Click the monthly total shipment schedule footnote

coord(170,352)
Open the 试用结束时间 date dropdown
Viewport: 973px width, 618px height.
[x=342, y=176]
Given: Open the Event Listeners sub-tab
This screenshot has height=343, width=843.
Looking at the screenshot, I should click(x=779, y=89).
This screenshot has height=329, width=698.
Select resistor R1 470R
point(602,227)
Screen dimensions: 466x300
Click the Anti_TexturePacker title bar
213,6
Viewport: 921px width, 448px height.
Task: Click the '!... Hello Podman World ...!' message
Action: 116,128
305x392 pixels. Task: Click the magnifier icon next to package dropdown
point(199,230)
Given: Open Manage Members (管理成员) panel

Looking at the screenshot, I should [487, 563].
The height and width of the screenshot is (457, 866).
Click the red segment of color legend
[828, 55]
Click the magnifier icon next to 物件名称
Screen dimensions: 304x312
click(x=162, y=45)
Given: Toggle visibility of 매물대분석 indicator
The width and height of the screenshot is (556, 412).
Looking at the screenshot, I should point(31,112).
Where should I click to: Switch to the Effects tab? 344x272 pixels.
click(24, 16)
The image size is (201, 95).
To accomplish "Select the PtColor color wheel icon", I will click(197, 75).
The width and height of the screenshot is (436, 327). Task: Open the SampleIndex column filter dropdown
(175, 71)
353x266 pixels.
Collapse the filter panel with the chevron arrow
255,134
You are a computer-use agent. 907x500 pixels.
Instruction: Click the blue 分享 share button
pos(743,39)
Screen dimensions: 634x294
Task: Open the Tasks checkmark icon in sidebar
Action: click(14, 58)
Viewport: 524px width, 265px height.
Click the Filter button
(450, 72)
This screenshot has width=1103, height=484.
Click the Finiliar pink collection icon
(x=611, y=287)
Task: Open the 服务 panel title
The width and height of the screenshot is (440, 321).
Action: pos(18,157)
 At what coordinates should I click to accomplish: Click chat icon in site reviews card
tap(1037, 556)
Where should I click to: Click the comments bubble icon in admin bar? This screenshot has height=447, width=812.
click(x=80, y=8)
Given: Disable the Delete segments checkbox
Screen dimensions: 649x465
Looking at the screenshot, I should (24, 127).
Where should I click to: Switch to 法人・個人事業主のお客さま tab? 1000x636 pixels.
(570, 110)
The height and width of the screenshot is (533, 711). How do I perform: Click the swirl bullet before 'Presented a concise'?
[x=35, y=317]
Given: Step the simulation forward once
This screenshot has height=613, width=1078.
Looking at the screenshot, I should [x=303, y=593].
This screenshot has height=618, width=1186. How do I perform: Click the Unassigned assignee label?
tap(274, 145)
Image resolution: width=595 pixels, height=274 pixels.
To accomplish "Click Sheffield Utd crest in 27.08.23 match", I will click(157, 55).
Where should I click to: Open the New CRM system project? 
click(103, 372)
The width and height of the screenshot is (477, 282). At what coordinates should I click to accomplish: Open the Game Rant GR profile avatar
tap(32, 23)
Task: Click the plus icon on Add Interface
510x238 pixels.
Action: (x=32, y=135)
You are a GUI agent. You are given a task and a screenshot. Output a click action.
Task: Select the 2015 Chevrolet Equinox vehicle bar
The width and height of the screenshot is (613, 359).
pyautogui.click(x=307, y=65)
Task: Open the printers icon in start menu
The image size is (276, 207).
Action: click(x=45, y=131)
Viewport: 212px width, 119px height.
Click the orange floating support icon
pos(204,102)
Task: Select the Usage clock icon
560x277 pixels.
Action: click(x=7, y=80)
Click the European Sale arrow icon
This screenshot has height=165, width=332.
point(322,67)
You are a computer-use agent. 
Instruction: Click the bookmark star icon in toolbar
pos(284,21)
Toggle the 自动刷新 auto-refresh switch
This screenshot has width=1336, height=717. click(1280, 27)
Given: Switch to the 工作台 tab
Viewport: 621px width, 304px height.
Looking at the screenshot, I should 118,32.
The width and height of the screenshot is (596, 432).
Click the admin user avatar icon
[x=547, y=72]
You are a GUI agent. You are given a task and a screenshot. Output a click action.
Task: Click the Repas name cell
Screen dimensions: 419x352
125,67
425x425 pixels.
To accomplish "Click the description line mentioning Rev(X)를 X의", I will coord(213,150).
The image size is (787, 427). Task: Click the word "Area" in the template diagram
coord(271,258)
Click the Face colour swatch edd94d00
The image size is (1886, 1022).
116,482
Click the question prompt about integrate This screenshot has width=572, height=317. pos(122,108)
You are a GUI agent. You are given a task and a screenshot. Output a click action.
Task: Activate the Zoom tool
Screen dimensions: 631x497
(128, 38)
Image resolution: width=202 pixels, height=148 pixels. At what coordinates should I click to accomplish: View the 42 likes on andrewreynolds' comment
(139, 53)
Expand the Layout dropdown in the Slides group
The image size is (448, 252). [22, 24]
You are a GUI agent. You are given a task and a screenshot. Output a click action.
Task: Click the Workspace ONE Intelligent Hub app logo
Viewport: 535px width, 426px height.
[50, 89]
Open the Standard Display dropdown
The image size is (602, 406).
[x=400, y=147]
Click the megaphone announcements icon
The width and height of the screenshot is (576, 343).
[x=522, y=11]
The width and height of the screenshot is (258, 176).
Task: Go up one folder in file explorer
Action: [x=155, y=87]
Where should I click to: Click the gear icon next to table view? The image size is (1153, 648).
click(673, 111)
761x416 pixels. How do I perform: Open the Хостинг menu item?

•••

**PROBLEM TO WORK ON**
Line by line, reproduce the data exactly as given.

**EXERCISE ANSWER**
Click the monthly total shipment schedule footnote

coord(170,352)
Open the 试用结束时间 date dropdown
Viewport: 973px width, 618px height.
[x=342, y=176]
Given: Open the Event Listeners sub-tab
This screenshot has height=343, width=843.
Looking at the screenshot, I should click(x=779, y=89).
This screenshot has height=329, width=698.
Select resistor R1 470R
point(602,227)
Screen dimensions: 466x300
Click the Anti_TexturePacker title bar
213,6
Viewport: 921px width, 448px height.
Task: Click the '!... Hello Podman World ...!' message
Action: 116,128
305x392 pixels. Task: Click the magnifier icon next to package dropdown
point(199,230)
Given: Open Manage Members (管理成员) panel

Looking at the screenshot, I should [487, 563].
The height and width of the screenshot is (457, 866).
Click the red segment of color legend
[828, 55]
Click the magnifier icon next to 物件名称
Screen dimensions: 304x312
click(x=162, y=45)
Given: Toggle visibility of 매물대분석 indicator
The width and height of the screenshot is (556, 412).
Looking at the screenshot, I should point(31,112).
Where should I click to: Switch to the Effects tab? 344x272 pixels.
click(24, 16)
The image size is (201, 95).
To accomplish "Select the PtColor color wheel icon", I will click(197, 75).
The width and height of the screenshot is (436, 327). Task: Open the SampleIndex column filter dropdown
(175, 71)
353x266 pixels.
Collapse the filter panel with the chevron arrow
255,134
You are a computer-use agent. 907x500 pixels.
Instruction: Click the blue 分享 share button
pos(743,39)
Screen dimensions: 634x294
Task: Open the Tasks checkmark icon in sidebar
Action: click(14, 58)
Viewport: 524px width, 265px height.
Click the Filter button
(450, 72)
This screenshot has width=1103, height=484.
Click the Finiliar pink collection icon
(x=611, y=287)
Task: Open the 服务 panel title
The width and height of the screenshot is (440, 321).
Action: pos(18,157)
 At what coordinates should I click to accomplish: Click chat icon in site reviews card
tap(1037, 556)
Where should I click to: Click the comments bubble icon in admin bar? This screenshot has height=447, width=812.
click(x=80, y=8)
Given: Disable the Delete segments checkbox
Screen dimensions: 649x465
Looking at the screenshot, I should (24, 127).
Where should I click to: Switch to 法人・個人事業主のお客さま tab? 1000x636 pixels.
(570, 110)
The height and width of the screenshot is (533, 711). How do I perform: Click the swirl bullet before 'Presented a concise'?
[x=35, y=317]
Given: Step the simulation forward once
This screenshot has height=613, width=1078.
Looking at the screenshot, I should [x=303, y=593].
This screenshot has height=618, width=1186. How do I perform: Click the Unassigned assignee label?
tap(274, 145)
Image resolution: width=595 pixels, height=274 pixels.
To accomplish "Click Sheffield Utd crest in 27.08.23 match", I will click(157, 55).
Where should I click to: Open the New CRM system project? 
click(103, 372)
The width and height of the screenshot is (477, 282). At what coordinates should I click to accomplish: Open the Game Rant GR profile avatar
tap(32, 23)
Task: Click the plus icon on Add Interface
510x238 pixels.
Action: (x=32, y=135)
You are a GUI agent. You are given a task and a screenshot. Output a click action.
Task: Select the 2015 Chevrolet Equinox vehicle bar
The width and height of the screenshot is (613, 359).
pyautogui.click(x=307, y=65)
Task: Open the printers icon in start menu
The image size is (276, 207).
Action: click(x=45, y=131)
Viewport: 212px width, 119px height.
Click the orange floating support icon
pos(204,102)
Task: Select the Usage clock icon
560x277 pixels.
Action: click(x=7, y=80)
Click the European Sale arrow icon
This screenshot has height=165, width=332.
point(322,67)
You are a computer-use agent. 
Instruction: Click the bookmark star icon in toolbar
pos(284,21)
Toggle the 自动刷新 auto-refresh switch
This screenshot has width=1336, height=717. click(1280, 27)
Given: Switch to the 工作台 tab
Viewport: 621px width, 304px height.
Looking at the screenshot, I should 118,32.
The width and height of the screenshot is (596, 432).
Click the admin user avatar icon
[x=547, y=72]
You are a GUI agent. You are given a task and a screenshot. Output a click action.
Task: Click the Repas name cell
Screen dimensions: 419x352
125,67
425x425 pixels.
To accomplish "Click the description line mentioning Rev(X)를 X의", I will coord(213,150).
The image size is (787, 427). Task: Click the word "Area" in the template diagram
coord(271,258)
Click the Face colour swatch edd94d00
The image size is (1886, 1022).
116,482
Click the question prompt about integrate This screenshot has width=572, height=317. pos(122,108)
You are a GUI agent. You are given a task and a screenshot. Output a click action.
Task: Activate the Zoom tool
Screen dimensions: 631x497
(128, 38)
Image resolution: width=202 pixels, height=148 pixels. At what coordinates should I click to accomplish: View the 42 likes on andrewreynolds' comment
(139, 53)
Expand the Layout dropdown in the Slides group
The image size is (448, 252). [22, 24]
You are a GUI agent. You are given a task and a screenshot. Output a click action.
Task: Click the Workspace ONE Intelligent Hub app logo
Viewport: 535px width, 426px height.
[50, 89]
Open the Standard Display dropdown
The image size is (602, 406).
[x=400, y=147]
Click the megaphone announcements icon
The width and height of the screenshot is (576, 343).
[x=522, y=11]
The width and height of the screenshot is (258, 176).
Task: Go up one folder in file explorer
Action: [x=155, y=87]
Where should I click to: Click the gear icon next to table view? The image size is (1153, 648).
click(673, 111)
761x416 pixels. How do I perform: Open the Хостинг menu item?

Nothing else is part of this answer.